Mais comment expliquer l'apparition de cette hypersensibilité ? Est-ce inné ou dû à la génétique ? "Une piste génétique est étudiée depuis une dizaine d'années. Une étude dit qu'il y a un gène de l'utilisation de la sérotonine, qui aurait une branche différente pour les personnes hautement sensibles, et qui pourrait prédisposer à plus de dépression, d'anxiété, voire plus de tendance suicidaire", explique Saverio Tomasella.

Mais, ajoute-t-il, cette même étude nuance cette disposition génétique en insistant sur l'influence de l'environnement. Ainsi, "si l'enfant qui aurait ce type génétique grandit dans un environnement calme, encourageant, il ne va pas développer cette  tendance à l'anxiété. C'est surtout dans les environnements très stressants, comme les familles de misère, de violences, avec de l'alcoolisme, que l'enfant va développer cette tendance en grandissant". 

L'environnement au sein duquel l'enfant va grandir et l'éducation des parents vont donc jouer de façon significative sur l'apparition ou non de l'hypersensibilité. Enfin, les choses se jouent parfois encore plus tôt. "Tout ce qui est périnatal va jouer un rôle très important", dit Saverio Tomasella. 

Comment faire si mon enfant est hypersensible ? 

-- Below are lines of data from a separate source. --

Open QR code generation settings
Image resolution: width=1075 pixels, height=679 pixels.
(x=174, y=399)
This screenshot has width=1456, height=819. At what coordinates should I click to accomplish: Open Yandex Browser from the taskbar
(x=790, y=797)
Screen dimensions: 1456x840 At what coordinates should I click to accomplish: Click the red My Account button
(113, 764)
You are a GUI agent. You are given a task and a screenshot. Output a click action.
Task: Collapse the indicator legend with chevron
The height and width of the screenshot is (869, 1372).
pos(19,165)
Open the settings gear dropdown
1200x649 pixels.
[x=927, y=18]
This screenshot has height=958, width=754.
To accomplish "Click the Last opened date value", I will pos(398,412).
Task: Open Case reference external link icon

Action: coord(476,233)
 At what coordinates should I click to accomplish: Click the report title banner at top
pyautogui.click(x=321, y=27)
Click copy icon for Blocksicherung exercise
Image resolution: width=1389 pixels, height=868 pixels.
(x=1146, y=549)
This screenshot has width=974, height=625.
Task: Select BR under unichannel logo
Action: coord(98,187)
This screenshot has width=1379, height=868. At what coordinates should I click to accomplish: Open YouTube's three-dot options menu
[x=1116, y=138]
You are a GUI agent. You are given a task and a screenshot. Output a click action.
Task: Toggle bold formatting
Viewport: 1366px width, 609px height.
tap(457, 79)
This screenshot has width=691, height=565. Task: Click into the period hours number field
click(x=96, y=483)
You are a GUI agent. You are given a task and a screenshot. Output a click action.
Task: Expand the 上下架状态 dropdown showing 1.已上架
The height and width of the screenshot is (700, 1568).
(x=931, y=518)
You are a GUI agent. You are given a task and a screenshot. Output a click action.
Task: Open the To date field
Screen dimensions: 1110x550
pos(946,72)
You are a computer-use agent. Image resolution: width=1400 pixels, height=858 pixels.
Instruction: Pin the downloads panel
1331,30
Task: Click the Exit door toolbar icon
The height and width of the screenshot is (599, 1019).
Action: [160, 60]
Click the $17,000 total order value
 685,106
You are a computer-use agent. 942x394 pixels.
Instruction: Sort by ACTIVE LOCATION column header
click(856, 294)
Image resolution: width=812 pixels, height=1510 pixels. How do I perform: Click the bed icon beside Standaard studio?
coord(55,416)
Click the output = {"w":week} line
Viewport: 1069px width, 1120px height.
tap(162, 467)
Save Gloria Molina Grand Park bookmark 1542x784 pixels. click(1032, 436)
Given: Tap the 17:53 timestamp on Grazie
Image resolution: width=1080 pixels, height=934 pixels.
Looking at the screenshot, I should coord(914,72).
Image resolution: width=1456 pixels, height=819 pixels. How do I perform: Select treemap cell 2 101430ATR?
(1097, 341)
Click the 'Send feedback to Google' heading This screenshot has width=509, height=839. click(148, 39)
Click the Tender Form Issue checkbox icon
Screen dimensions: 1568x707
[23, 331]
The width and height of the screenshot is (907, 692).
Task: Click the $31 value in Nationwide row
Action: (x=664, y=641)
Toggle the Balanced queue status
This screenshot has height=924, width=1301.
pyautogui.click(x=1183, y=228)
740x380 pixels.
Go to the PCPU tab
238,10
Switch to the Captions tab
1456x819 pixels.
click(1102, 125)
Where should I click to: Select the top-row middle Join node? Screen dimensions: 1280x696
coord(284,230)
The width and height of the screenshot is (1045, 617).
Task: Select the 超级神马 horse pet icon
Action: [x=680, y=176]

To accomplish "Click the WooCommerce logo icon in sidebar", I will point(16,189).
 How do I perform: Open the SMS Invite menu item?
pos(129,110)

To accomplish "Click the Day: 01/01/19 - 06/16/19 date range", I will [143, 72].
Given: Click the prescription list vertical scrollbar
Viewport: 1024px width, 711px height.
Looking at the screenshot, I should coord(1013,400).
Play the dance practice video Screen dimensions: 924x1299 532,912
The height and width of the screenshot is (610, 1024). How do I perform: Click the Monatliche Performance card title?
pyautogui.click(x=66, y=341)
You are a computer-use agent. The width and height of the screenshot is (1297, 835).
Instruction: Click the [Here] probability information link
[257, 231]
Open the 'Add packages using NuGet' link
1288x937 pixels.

Il est conseillé d'évoquer l'hypersensibilité de son enfant à l'école. "Il est important de prévenir les enseignants, car cela donne les clés", insiste l'invité d'Europe 1, notamment car chaque enfant concerné va réagir de façon différente, nécessitant une réponse individualisée des enseignants. "L'enfant peut être hyperactif ou au contraire replié sur lui-même. Il peut avoir besoin de plus d'encouragements, et si l'enseignement est très dur, l'enfant risque de se braquer parce qu'il va avoir l'impression qu'il n'est pas accueilli tel qu'il est", note Saverio Tomasella. Par ailleurs, ces enfants, qui "perdent leurs moyens quand ils sont observés", vont avoir "besoin de plus de temps la première fois qu'ils font une tâche". D'où l'importance de prévenir les professeurs, qui pourront ainsi faire preuve de plus de patience. 

Et à la maison, certains comportements peuvent aider l'enfant à gérer sa forte sensibilité. Saverio Tomasella conseille ainsi aux parents de lui donner régulièrement à boire et d'insister sur leur présence si l'enfant a besoin d'aide pour accomplir une tâche. Enfin, alors que les enfants hautement sensibles ont besoin de faire régulièrement des pauses, une étude a notamment montré l'importance d'installer "un coin refuge", qui peut prendre la forme "d'une tente d'indien, d'un tapis avec des coussins", où l'enfant pourra aller "quand il est fatigué, contrarié, surexcité", conclut Saverio Tomasella.